1 milyon liranız var. Konut aldığınızda yaklaşık olarak 25 yılda kendini amorti ediyor. Yani 1 milyon liralık konutun aylık kira getirisi 3300 civarında. Yılda 40 bin lira kira geliriniz oluşuyor.
İstanbul’da son bir yılda (mart 2018) konut fiyatları yüzde 3,24 artmış. Türkiye’de ise konut fiyatları yüzde 9,29 artış göstermiş. Ama beklenti azalıyor. Yani konut fiyat artışında beklenti düşüyor.
Neyse, gelin hesaba devam edelim. 1 milyon liranızı konuta yatırsaydınız İstanbul’da %3,24 artışla 32 bin 400 lira değer artış kazancınız olacaktı. Türkiye’de ise değer artış kazancınız %9,29 artışla 92 bin 900 lira. Yaklaşık kira gelirini aynı kabul edersek (yılda 40 bin lira) 1 milyon liralık konutun İstanbul’da toplam getirisi 72 bin liraya, Anadolu’da ise 133 bin liraya ulaşıyor.
Ama paranız bankada kalırsa, 1 yılda 170-180 bin lira kazanıyorsunuz. Hem de istediğiniz anda kullanma imkanı ile; yani likidite fırsatı eşliğinde.
HHH
Açıkçası konutçuların en büyük rakibinin ve dertlerinin kredi faizi değil, mevduat faizi olduğunu herkesin bildiğini sanıyordum.
Açıkçası onca konutun da ihtiyaç sahiplerince değil, inşaat rantçılarınca alındığının da bilindiğini sanıyordum.

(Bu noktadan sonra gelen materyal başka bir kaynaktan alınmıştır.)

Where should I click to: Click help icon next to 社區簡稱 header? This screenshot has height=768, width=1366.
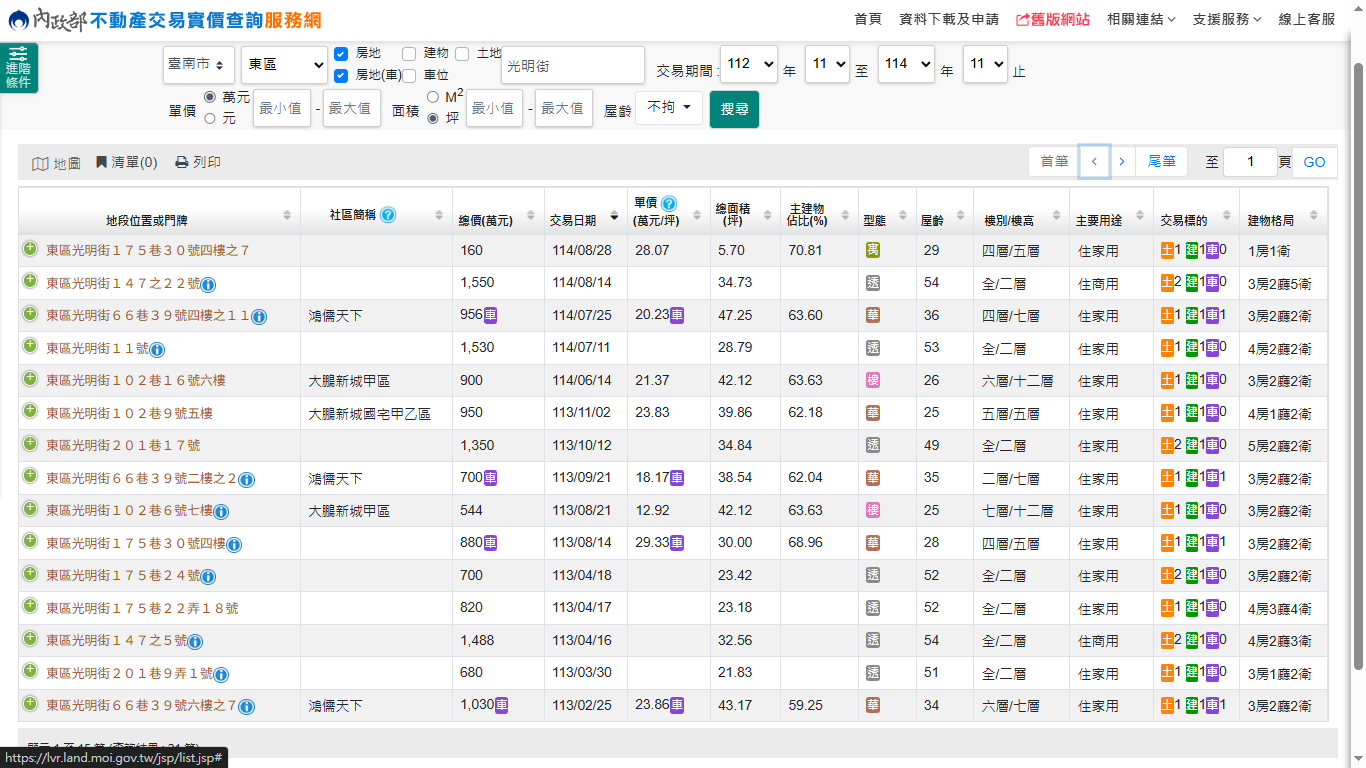coord(387,214)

Meğer yanılıyormuşum. Çok açık bazı bilgiler bile bilinmiyormuş. O zaman bazı bilgileri tekrarlamak bize görev oluyor.
YASTIK ALTI HİÇ ÇÖZMEZ
Bazı sorunları maalesef anlamıyoruz.
Merkez Bankasının kasasında hani 100 milyar doların üzerinde rezerv vardı. Ne oldu da Millete yastık altındaki dövizlerinizi bozun çağrısında bulunuyoruz.

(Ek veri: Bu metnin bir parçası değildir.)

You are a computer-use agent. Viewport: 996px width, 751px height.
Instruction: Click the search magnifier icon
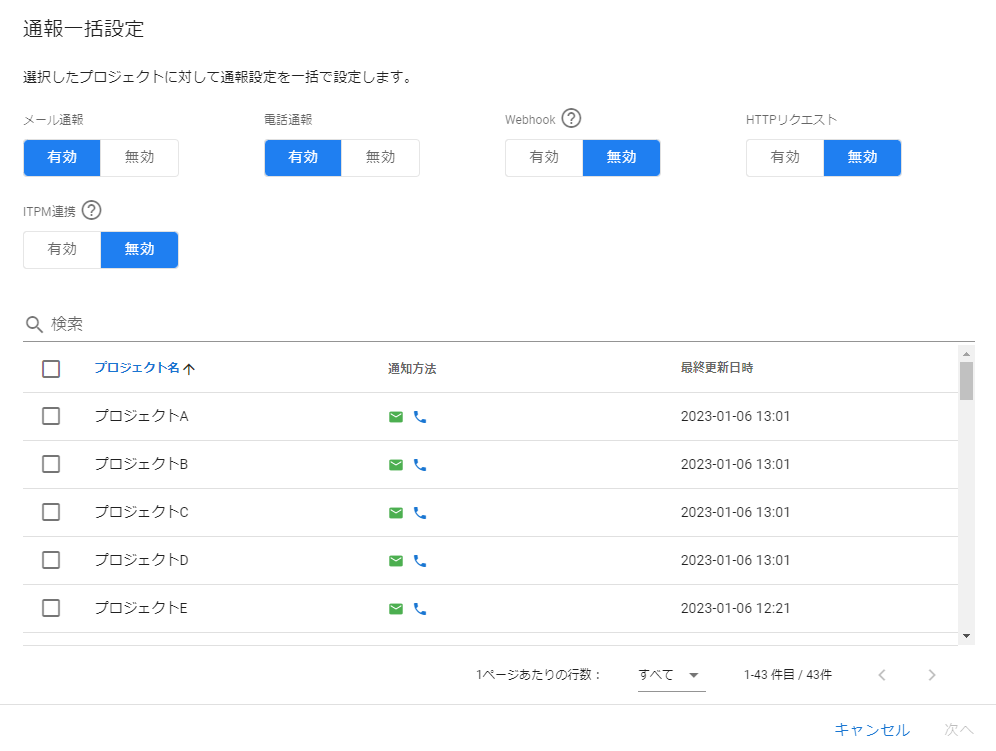pos(32,323)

Sahi biz bu Millete dolar çok daha düşükken bozdoları demedik mi? Biz inananları büyük zarara sokmadık mı? Döviz sorununu Merkez Bankası çözemeyecek de Milletin yastık altı mı çözecek? Bazen çok garip beklentiler içine giriyoruz. Hadi hayırlısı…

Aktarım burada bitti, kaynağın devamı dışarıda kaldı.